While you’d find that most of the functionality and features are the same as the Mi Band 4, the new Mi Smart 5 actually brings some useful upgrades with it. One of the most crucial ones, in my opinion, has to be the charging mechanism. The one on the predecessor had gotten some flak because the device kept popping out of the charging cradle. In the Mi Smart Band 5’s case, the charger is magnetic and latches on to the pins at the bottom as soon as you bring it close enough. This means you don’t even need to remove the core module from the strap for juicing up the device, and charging becomes quite convenient. On the flip side, the charger is still proprietary, with a standard USB connector at the other end which can be plugged into any USB port on a laptop or adapter. Still, that’s no deal breaker, especially when you consider that the rated battery life of the Mi Smart band 5 is 14 days. What’s more, it actually lives up to those claims. With regular usage, heart rate monitoring and sleep tracking turned on, and a few exercises through the week, the device lasted me around 12 days. Your mileage could vary depending upon usage, but you’re still looking at a weekly charging frequency even if your usage is heavy.

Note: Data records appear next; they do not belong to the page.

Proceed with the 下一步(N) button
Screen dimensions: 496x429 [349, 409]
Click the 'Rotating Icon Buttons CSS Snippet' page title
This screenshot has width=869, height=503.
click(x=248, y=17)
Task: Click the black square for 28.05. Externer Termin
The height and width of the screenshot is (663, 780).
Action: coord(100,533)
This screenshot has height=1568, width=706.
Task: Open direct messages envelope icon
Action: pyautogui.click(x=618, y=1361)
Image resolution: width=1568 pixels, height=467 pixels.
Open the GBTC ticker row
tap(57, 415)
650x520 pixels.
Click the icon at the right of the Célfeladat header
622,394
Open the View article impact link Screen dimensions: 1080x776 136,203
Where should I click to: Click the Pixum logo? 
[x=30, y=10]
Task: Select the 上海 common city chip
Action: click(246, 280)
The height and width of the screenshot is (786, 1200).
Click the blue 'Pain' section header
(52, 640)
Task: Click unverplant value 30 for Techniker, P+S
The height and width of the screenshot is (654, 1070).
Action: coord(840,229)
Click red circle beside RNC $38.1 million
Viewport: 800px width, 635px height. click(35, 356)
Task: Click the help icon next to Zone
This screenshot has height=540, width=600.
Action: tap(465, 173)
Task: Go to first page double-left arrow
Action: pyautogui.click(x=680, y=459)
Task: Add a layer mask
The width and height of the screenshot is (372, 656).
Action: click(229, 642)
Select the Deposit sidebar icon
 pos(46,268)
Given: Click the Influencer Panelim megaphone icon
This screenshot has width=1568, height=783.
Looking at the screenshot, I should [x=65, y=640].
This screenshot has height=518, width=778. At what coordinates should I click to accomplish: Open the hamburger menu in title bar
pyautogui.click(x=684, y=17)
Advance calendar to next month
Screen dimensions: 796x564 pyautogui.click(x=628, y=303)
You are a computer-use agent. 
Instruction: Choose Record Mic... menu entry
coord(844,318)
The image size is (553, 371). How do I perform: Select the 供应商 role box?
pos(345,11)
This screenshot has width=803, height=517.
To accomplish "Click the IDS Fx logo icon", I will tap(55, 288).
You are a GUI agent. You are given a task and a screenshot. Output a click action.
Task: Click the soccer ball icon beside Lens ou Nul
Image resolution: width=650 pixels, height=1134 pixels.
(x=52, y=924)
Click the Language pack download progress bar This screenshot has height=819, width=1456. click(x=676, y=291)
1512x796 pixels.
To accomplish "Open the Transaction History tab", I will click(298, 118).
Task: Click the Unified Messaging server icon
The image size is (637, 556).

Xiaomi has also thrown in a bunch of new features this time. For one, the number of sports modes the device can track has been bumped up to 11, as compared to six on its predecessor. Yup, yoga is there now. And like before, it’s resistant to water up to depths of 50m, and you can track your swims with it too. Also on offer is 24-hour heart rate and sleep monitoring. Xiaomi says the algorithms have been improved for better accuracy, but I appreciate the fact that the Mi Band can finally monitor daytime naps. I’m not a big daytime napper myself, but the lack of this feature just seemed like a big omission. Speaking of slumber, the Mi Smart Band 5 can provide detailed stats on your sleep patterns, including REM sleep. REM, in case you didn’t know, stands for Rapid Eye Movement and is a specific stage of sleep where brain activity, heart rate etc rises. For those with sleep-related problems, insights on REM could be quite useful. I do wish the Indian version of the Mi Smart Band 5 had a pulse oximeter feature though, something which is boasted by the model Xiaomi sells back in its home country. A pulse oximeter, for the uninitiated, can measure blood oxygen levels, which is data that can prove to be quite useful during these pandemic times.

I also appreciate the addition of women’s health features. The ability to track menstrual cycles and notifying users about related updates is something that should come in quite handy for users of the fairer sex. Yet one more noteworthy addition is PAI, which stands for Personal Activity Intelligence. This is basically a score out of 100, calculated over a 7-day period based on physical activity, heart rate and the user’s profile. Activating PAI impacts battery life, and in my limited usage, I can’t say I was able to wrack up a respectable score. However, PAI does seem very useful as a metric, and something that could incentivise users to be more active.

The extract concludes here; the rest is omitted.